A verbatim copy of every entry is required. Produce it now.

DATA EXTRACT:
--- START ---

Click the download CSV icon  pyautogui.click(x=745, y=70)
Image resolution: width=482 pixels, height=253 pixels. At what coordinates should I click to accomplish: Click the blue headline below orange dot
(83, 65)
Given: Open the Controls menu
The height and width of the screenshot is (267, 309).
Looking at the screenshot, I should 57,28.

--- END ---

WRITTEN ANSWER:
Click the download CSV icon  pyautogui.click(x=745, y=70)
Image resolution: width=482 pixels, height=253 pixels. At what coordinates should I click to accomplish: Click the blue headline below orange dot
(83, 65)
Given: Open the Controls menu
The height and width of the screenshot is (267, 309).
Looking at the screenshot, I should 57,28.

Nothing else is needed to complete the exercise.